Blue Origin has advertised its rides to space as a surefire way to secure “astronaut” status, saying in one 2021 social media post that “none of our astronauts have an asterisk next to their name” — part of a subtle dig at Virgin Galactic, whose flights so far have reached a lower altitude of about 88.5 kilometers (55 miles).
Katy Perry is also personally claiming the label, telling Elle magazine that the all-female crew on today’s mission is “going to put the ‘ass’ in astronaut.”
Defining an astronaut, however, is pretty much in the eye of the beholder.
In the early days of spaceflight, the US government established a 81-kilometer (50-mile) altitude as a basis for awarding astronaut badges to military and NASA pilots.

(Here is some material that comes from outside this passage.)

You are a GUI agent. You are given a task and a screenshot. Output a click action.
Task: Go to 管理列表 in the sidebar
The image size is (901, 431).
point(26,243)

The Federal Aviation Administration has also given out commercial astronaut wings to private-sector adventurers who reached higher than 81 kilometers (50 miles). But the agency mostly did away with that program in 2021, opting to list participants on its website rather than award physical badges to private-sector fliers.

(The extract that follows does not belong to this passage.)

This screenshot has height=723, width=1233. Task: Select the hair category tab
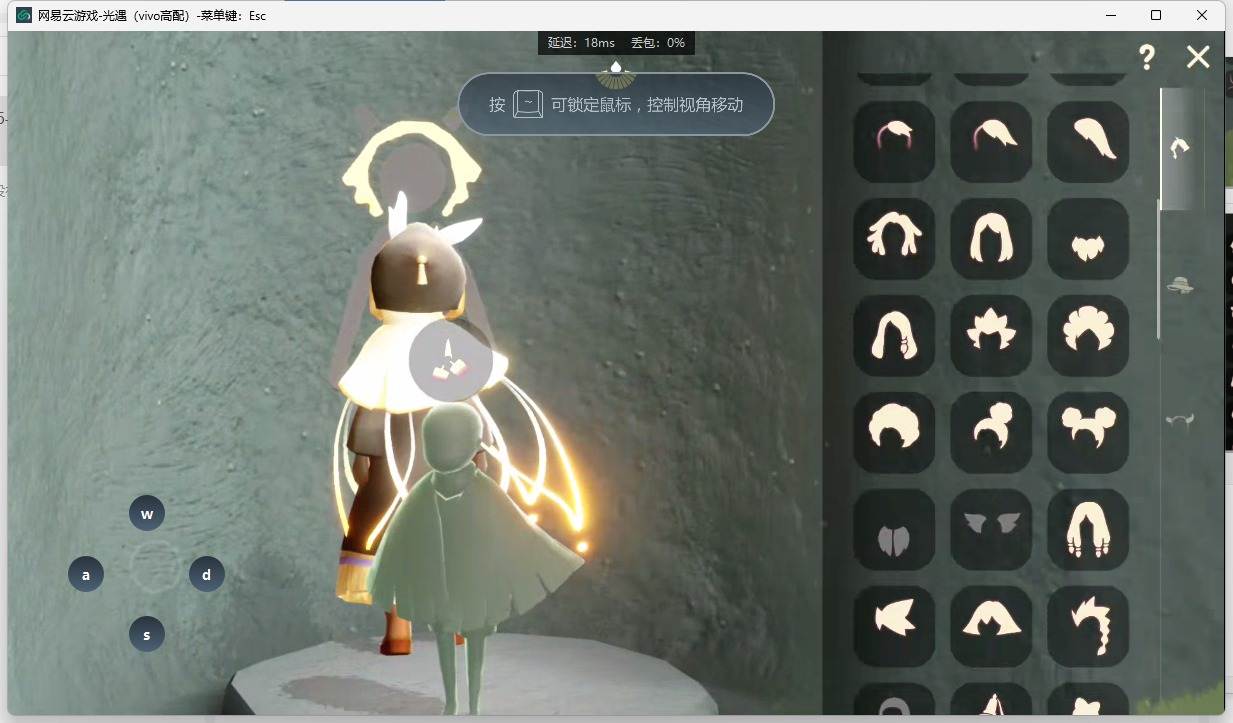tap(1181, 149)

Meanwhile, the Swiss-based Fédération Aéronautique Internationale, or the World Air Sports Federation, views space as beginning at the 100-kilometer Kármán line, which today’s Blue Origin flight will surpass. (The organization doesn’t track “astronauts” but does catalog record-setting spaceflights.)
SpaceX has also awarded its own set of silver wings to nongovernment passengers who fly on its orbital Crew Dragon capsule. Blue Origin and its chief competitor, Virgin Galactic, do the same.
So, in practice, deciding who is and isn’t an astronaut is up to the recordkeeper.
For the record: Former NASA astronaut Terry Virts told National Geographic in 2018 that he was not too concerned with gatekeeping the” designation.
“If you’re strapping your butt to a rocket, I think that’s worth something,” Virts told National Geographic in 2018.